Buying locally also eliminates ‘the supply chain mafia’ so her dishes are cheap enough to be attainable but expensive enough to feel like you are buying an experience. “You want to feel like you are spoiling yourself, not just feeding yourself,” she says.

Mason believes the ‘audacity of amateurism’ is what encouraged him to dive into the wine trade, and he’s finding the industry eager to help. He’s learning from experts including Michael Fridjhon, whose wine column in Business Day led him to a Chenin Blanc from Marras in Swartland, a relatively young winemaker producing beautiful wines at reasonable prices. Other finds were sourced from wine fairs and by visiting wine estates. “I bought a little bit on whim, which is why our list is a bit funky and eclectic. It’s not the typical wine list of a small town or a small restaurant - it has diversity and depth. We’re looking at young wine makers who are critically recognised but don’t have the commercial pull to command high prices. I would say that many of the wines on our list will attract considerably higher prices in the next two to three years.”

Rosendal high street!They also promote scarcer varieties, like a Viognier from Ridgeback Wines and an Albarino from Springfield Estate. Albarino is a Spanish grape that’s almost unknown here and Springfield’s version is spectacular, he says, with banana, pineapple and floral notes.

He was also delighted to source two reds from Mont Du Toit estate in Wellington. “I actually discovered Mont Du Toit in Canada where it was expensive, so it was such a rare pleasure because I couldn’t afford it. Now I’m here and I’m buying it from the cellar door.”

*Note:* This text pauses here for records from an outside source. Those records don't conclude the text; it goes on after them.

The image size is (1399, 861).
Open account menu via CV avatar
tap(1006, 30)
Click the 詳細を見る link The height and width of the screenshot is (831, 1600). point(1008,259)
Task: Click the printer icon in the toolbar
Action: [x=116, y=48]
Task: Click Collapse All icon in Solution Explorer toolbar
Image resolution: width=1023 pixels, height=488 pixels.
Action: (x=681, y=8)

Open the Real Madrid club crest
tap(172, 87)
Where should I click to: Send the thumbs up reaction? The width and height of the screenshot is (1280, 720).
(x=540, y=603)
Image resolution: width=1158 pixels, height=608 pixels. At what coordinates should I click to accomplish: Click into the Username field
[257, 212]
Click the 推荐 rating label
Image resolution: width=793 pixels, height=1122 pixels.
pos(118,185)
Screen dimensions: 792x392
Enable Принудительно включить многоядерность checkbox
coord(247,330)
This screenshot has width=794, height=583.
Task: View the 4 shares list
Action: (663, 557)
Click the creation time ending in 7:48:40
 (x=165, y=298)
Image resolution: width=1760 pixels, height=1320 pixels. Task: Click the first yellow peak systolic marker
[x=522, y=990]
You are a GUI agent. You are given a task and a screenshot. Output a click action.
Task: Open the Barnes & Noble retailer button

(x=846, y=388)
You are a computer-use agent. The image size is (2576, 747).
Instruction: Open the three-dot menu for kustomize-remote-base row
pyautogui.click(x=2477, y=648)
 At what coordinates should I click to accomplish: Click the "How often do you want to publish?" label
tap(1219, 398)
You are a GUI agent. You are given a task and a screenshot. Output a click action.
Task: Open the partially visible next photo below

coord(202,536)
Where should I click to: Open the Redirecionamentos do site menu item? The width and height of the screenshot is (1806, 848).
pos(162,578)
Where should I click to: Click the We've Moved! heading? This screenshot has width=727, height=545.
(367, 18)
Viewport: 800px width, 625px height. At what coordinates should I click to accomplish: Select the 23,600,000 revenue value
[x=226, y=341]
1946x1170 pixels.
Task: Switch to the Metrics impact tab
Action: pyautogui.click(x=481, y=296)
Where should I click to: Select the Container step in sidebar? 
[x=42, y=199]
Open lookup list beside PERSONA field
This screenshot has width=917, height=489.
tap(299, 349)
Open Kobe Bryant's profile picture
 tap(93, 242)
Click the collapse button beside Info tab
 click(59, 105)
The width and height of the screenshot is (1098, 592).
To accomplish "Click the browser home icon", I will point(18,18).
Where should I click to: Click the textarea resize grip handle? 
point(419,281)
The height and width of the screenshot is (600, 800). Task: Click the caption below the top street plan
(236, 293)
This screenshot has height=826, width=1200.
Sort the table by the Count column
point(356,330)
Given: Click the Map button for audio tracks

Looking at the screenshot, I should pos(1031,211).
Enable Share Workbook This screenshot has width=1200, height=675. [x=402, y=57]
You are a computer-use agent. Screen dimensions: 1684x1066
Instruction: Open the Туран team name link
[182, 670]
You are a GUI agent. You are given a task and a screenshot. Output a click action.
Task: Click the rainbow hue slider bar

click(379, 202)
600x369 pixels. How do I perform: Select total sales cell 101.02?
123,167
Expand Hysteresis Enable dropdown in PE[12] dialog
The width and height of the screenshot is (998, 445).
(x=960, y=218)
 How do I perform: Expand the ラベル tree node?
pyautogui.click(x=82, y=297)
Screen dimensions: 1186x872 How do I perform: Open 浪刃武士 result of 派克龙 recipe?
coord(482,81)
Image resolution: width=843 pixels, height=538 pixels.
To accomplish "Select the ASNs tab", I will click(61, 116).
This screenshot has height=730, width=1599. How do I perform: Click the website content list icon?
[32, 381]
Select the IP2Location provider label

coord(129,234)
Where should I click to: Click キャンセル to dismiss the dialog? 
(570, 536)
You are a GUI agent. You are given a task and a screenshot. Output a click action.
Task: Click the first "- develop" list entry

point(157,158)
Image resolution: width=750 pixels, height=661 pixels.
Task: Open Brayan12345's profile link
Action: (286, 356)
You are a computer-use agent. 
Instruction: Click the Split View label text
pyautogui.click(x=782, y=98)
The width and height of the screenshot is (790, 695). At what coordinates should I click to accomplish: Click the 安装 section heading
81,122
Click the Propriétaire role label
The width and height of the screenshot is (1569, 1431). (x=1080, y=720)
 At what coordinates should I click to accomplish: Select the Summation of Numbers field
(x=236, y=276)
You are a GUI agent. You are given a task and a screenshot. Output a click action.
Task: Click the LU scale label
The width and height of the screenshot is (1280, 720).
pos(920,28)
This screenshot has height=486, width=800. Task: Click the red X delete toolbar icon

One notable thing is that there are no imports. “I’m an economist so I’d rather buy good South African wine than pay more for foreign wines,” he says. “The South African wine industry is a gem – there are lots of very creative hard-working producers and we celebrate that.” The price list also carries a modest mark-up that’s noticeably lower than the industry standard, to make it accessible for the local market.

Customers are proving are curious and willing to try different things, and Mason and Roux want to take them on a learning journey. They encourage people to ask questions, and do wine flights every Sunday comparing three wines of a single variety. People are given tasting notes, a score card and a pencil and asked for their opinions. “If they don’t know about wine we have a ‘how to taste’ sheet and tell them what to look for and how to enjoy wine in an easy way that’s not pretentious,” Mason says. They also plan to offer whisky tastings to promote South African and Canadian whiskies.

Mason is stone cold sober when he says his ambition is to make The Service Station the best and most beautiful in the country. “Why not be the best?” he asks. “If you do a beautiful restaurant wine bar in Cape Town or Johannesburg you might get noticed, but if you do it in an obscure, out of the way spot in the Free State you definitely will get noticed.”